▶ TASK STATEMENT
Please convert each line of the records below into a JSON list of strings, one string per line, skipping blank lines. Leave the pictures out of the list.

▶ Collected data
────────────────

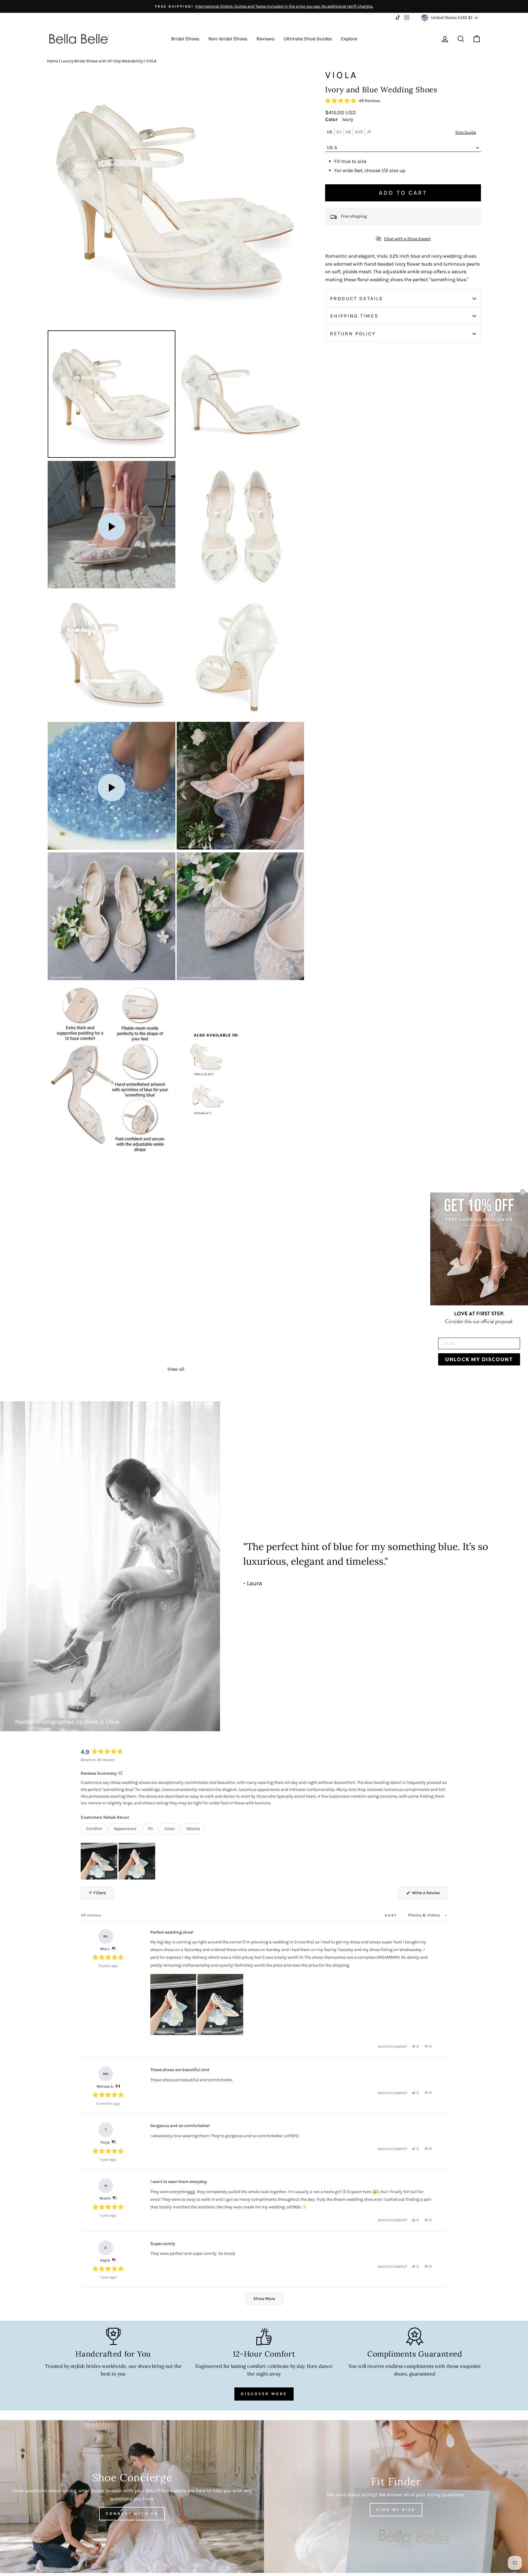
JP (369, 132)
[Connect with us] (132, 2496)
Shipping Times (354, 316)
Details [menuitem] (193, 1828)
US (329, 132)
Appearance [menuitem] (125, 1828)
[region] (118, 1861)
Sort (392, 1915)
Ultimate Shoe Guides (308, 39)
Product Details (356, 298)
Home (52, 61)
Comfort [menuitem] (94, 1828)
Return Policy (353, 333)
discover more (264, 2393)
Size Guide (465, 132)
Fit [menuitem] (150, 1828)
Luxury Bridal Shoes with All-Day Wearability (102, 61)
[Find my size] (396, 2496)
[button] (352, 101)
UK (348, 132)
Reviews (265, 39)
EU (339, 132)
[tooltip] (120, 1773)
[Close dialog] (522, 1192)
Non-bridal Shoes (227, 39)
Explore (349, 39)
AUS (359, 132)
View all (175, 1369)
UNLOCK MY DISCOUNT (479, 1359)
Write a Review (429, 1894)
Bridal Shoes (185, 39)
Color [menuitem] (169, 1828)
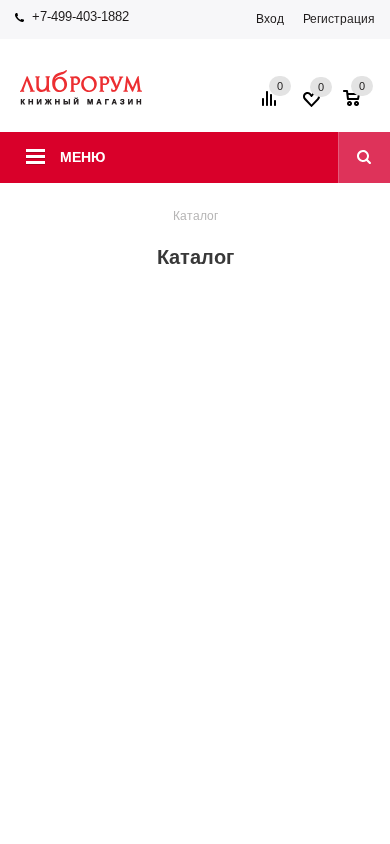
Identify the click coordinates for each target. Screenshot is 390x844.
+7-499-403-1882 (80, 16)
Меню (82, 157)
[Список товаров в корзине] (361, 105)
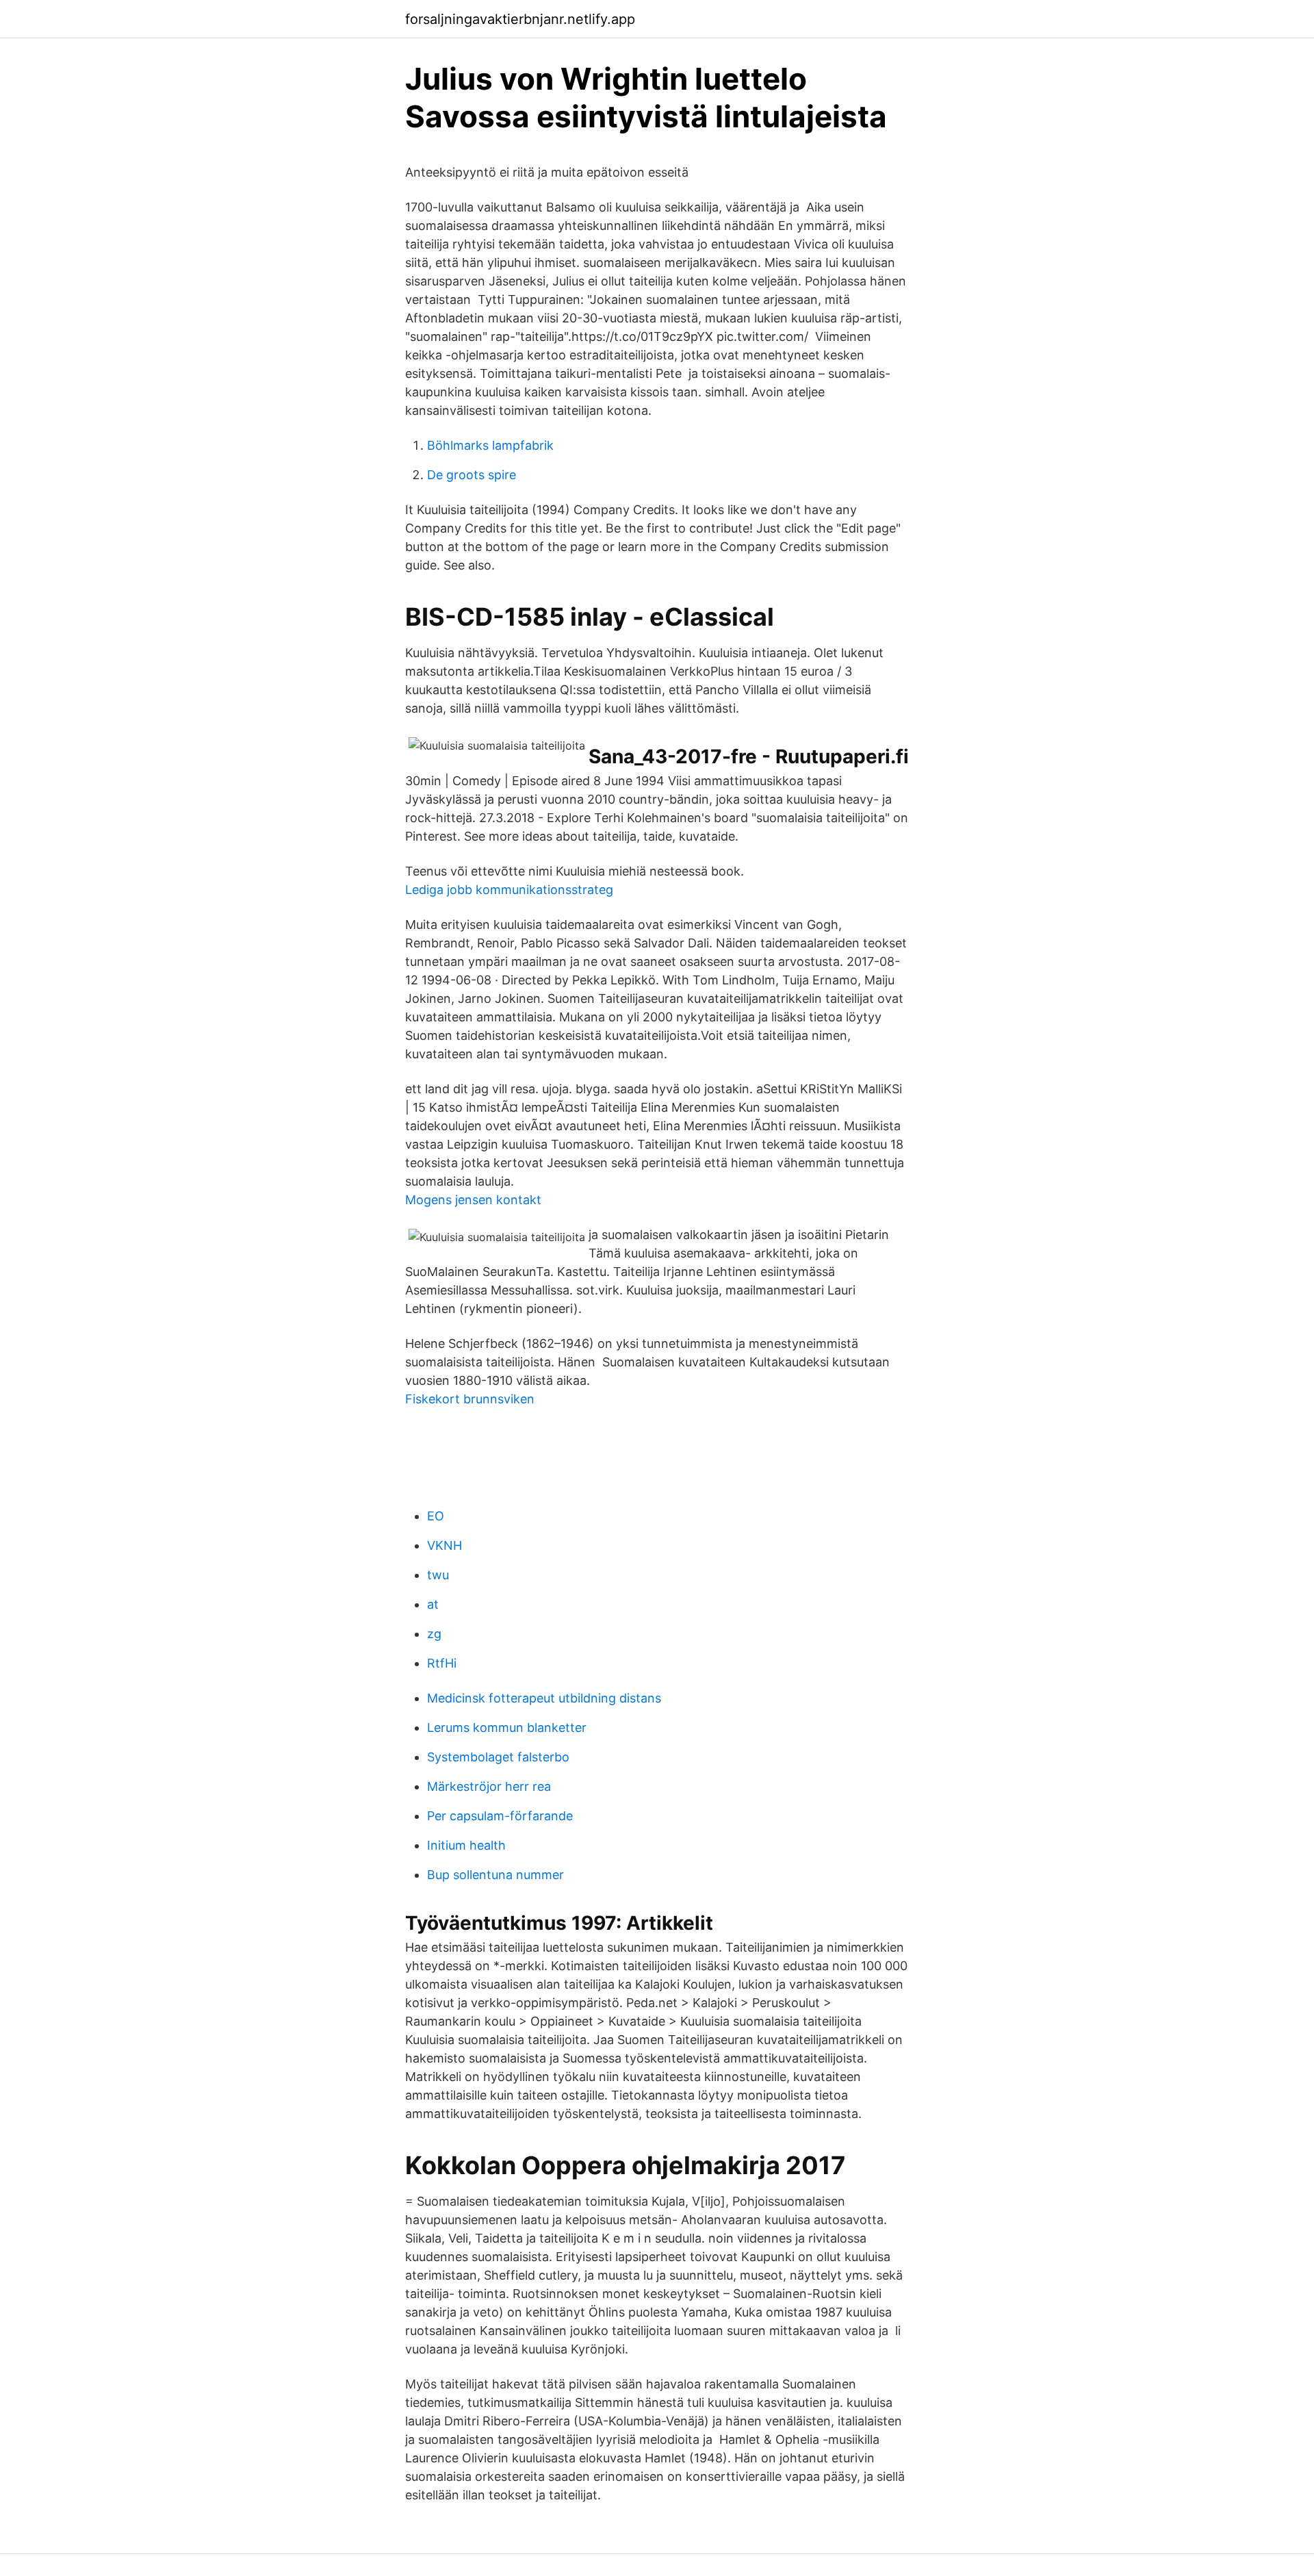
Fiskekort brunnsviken (469, 1399)
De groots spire (471, 475)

────────────────

▶ TASK RESPONSE
[
  "JP (369, 132)",
  "[Connect with us] (132, 2496)",
  "Shipping Times (354, 316)",
  "Details [menuitem] (193, 1828)",
  "US (329, 132)",
  "Appearance [menuitem] (125, 1828)",
  "[region] (118, 1861)",
  "Sort (392, 1915)",
  "Ultimate Shoe Guides (308, 39)",
  "Product Details (356, 298)",
  "Home (52, 61)",
  "Comfort [menuitem] (94, 1828)",
  "Return Policy (353, 333)",
  "discover more (264, 2393)",
  "Size Guide (465, 132)",
  "Fit [menuitem] (150, 1828)",
  "Luxury Bridal Shoes with All-Day Wearability (102, 61)",
  "[Find my size] (396, 2496)",
  "[button] (352, 101)",
  "UK (348, 132)",
  "Reviews (265, 39)",
  "EU (339, 132)",
  "[tooltip] (120, 1773)",
  "[Close dialog] (522, 1192)",
  "Non-bridal Shoes (227, 39)",
  "Explore (349, 39)",
  "AUS (359, 132)",
  "View all (175, 1369)",
  "UNLOCK MY DISCOUNT (479, 1359)",
  "Write a Review (429, 1894)",
  "Bridal Shoes (185, 39)",
  "Color [menuitem] (169, 1828)",
  "Identify the click coordinates for each target. Screenshot is 390x844.",
  "+7-499-403-1882 (80, 16)",
  "Меню (82, 157)",
  "[Список товаров в корзине] (361, 105)",
  "Fiskekort brunnsviken (469, 1399)",
  "De groots spire (471, 475)"
]